Passage —
Mais les mécanismes sociaux de défense procurent quelque bénéfice,
même là où absorption et détournement ne sont pas
un succès complet (et les mécanismes, au niveau phantasmatique,
ne peuvent jamais être complètement contrôlés). Paula
Heimann
[17] décrit
l'introjection dans le moi de mauvais « objets » projetés
et de leurs pulsions connexes, où ils sont maintenus en état
de clivage, assujettis aux projections intrapsychiques, et attaqués.
Dans les cas décrits ci-dessus, le moi reçoit le soutien des
sanctions sociales qui sont introjectées et qui légitiment, au
niveau intrapsychique, la projection et l'agression. L'officier en second,
par exemple, peut être introjecté, et les pulsions projetées
dans son psychisme peuvent également être introjectées.
Mais dans la situation sociale phantasmatique, l'on s'identifie à d'autres
membres de l'équipage qui attaquent aussi l'officier en second par introjection,
partiellement au niveau du moi, et partiellement au niveau du surmoi.
Le moi est ainsi renforcé par la possession des membres de l'équipage
intériorisés, qui, tous, prennent part à l'attaque des
objets mauvais qui ont fait l'objet de ségrégation à l'intérieur
du moi ; et la rigueur du sur-moi se trouve allégée par l'apport
qui lui est fait d'objets qui, socialement, approuvent et légitiment
l'attaque.
Ces exemples, bien évidemment, ne sont pas complètement élaborés
; nous ne visons pas non plus à ce qu'ils le soient. Ce sont des abstractions
tirées de situations de la vie réelle dans lesquelles une analyse
plus complète montrerait des défenses contre l'anxiété dépressive
et de persécution, interagissant entre elles et avec d'autres fonctions
plus explicites du groupe. Mais ils suffisent, peut-être, à montrer
comment l'usage des concepts d'identification introjective et projective, considérés
comme des mécanismes en interaction, peut servir à prolonger
l'analyse par Freud de l'armée et de l'église. Nous pouvons noter
aussi que les mécanismes sociaux qui ont été décrits
comportent, dans leurs aspects les plus primitifs, des traits qui peuvent être
rapprochés des toutes premières tentatives du petit enfant, décrites
par Mélanie Klein
[18] pour
traiter l'anxiété de persécution liée aux objets
dont on a été séparé au moyen de clivages, projections
et introjections des objets et pulsions, tant bons que mauvais.

Données enregistrées —
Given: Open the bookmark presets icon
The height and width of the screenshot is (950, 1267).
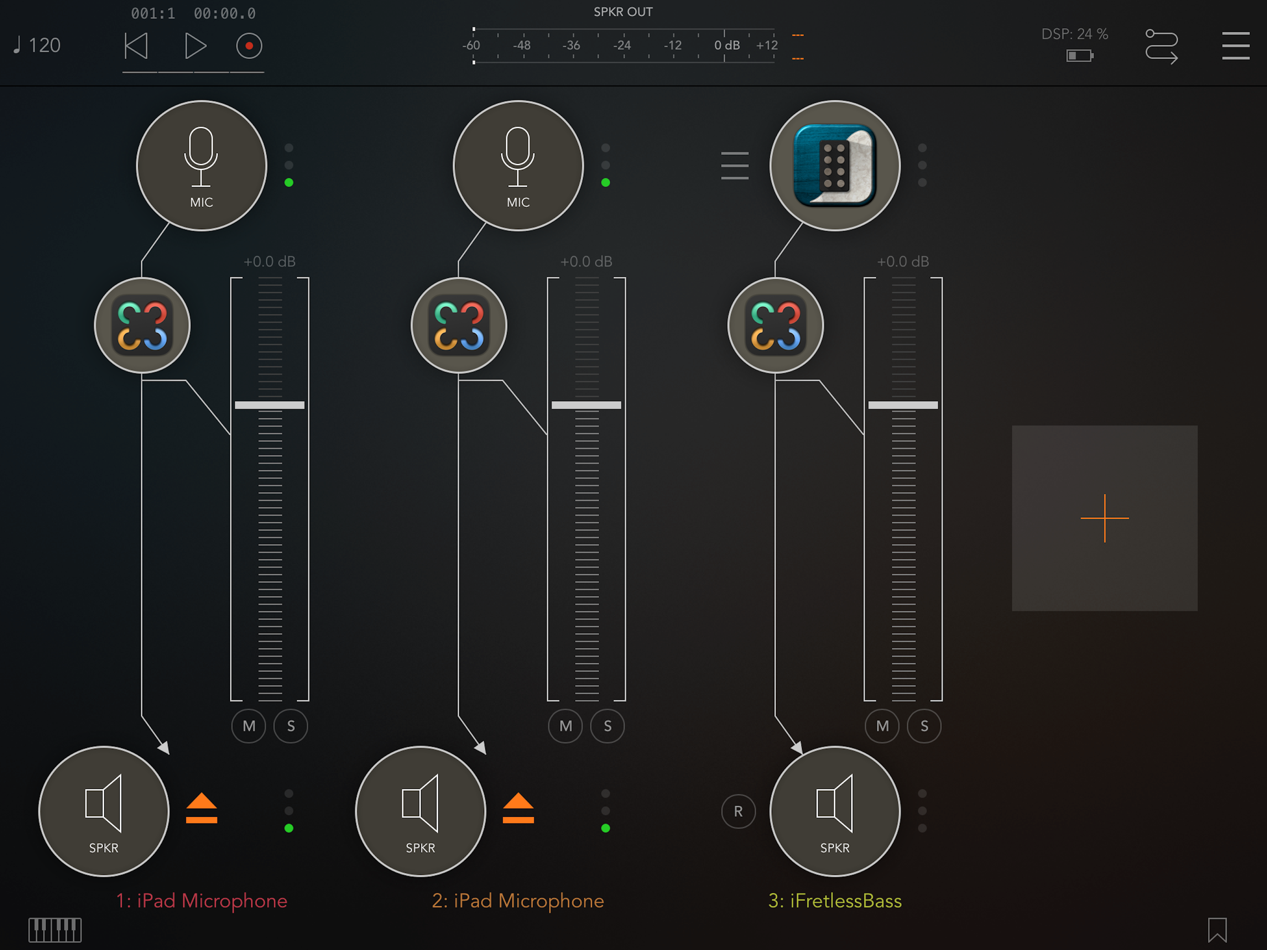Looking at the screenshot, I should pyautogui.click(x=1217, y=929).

* * *

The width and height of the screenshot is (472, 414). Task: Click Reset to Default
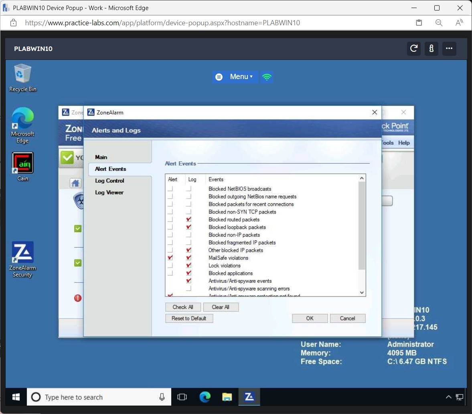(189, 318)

Consignes —
**a)** Relevez chaque ligne des entrées où figure le mot « width ».
**b)** Poursuivez le passage sur les mécanismes sociaux de défense à partir de l'endroit où il s'arrête.

Réponses —
**a)**
The height and width of the screenshot is (950, 1267).
The width and height of the screenshot is (472, 414). Task: Click Reset to Default

**b)**
Envisageant, maintenant, la question des défenses sociales contre les
anxiétés dépressives, nous pourrons illustrer plus avant
certains de ces points généraux.
Défenses
contre l'anxiété dépressive
Considérons d'abord certains aspects des problèmes soulevés
par les phénomènes de bouc émissaire portant sur un groupe
minoritaire. Du point de vue de la communauté dans son ensemble, celle-ci
est scindée en deux parts : une majorité bonne, et une minorité mauvaise
- clivage cohérent avec le clivage en bons et mauvais des objets internes
et avec la création d'un monde intérieur bon et mauvais. Le groupe
persécuteur préserve sa croyance qu'il est lui-même le
bien en entassant mépris et attaques contre le groupe bouc émissaire.
Les mécanismes de clivage interne et la sauvegarde des bons objets internes
des individus, l'attaque et le mépris des objets internes mauvais, persécuteurs,
sont renforcés par des identifications introjectives des individus à d'autres
membres qui participent à l'attaque, collectivement approuvée,
contre le bouc émissaire
[19].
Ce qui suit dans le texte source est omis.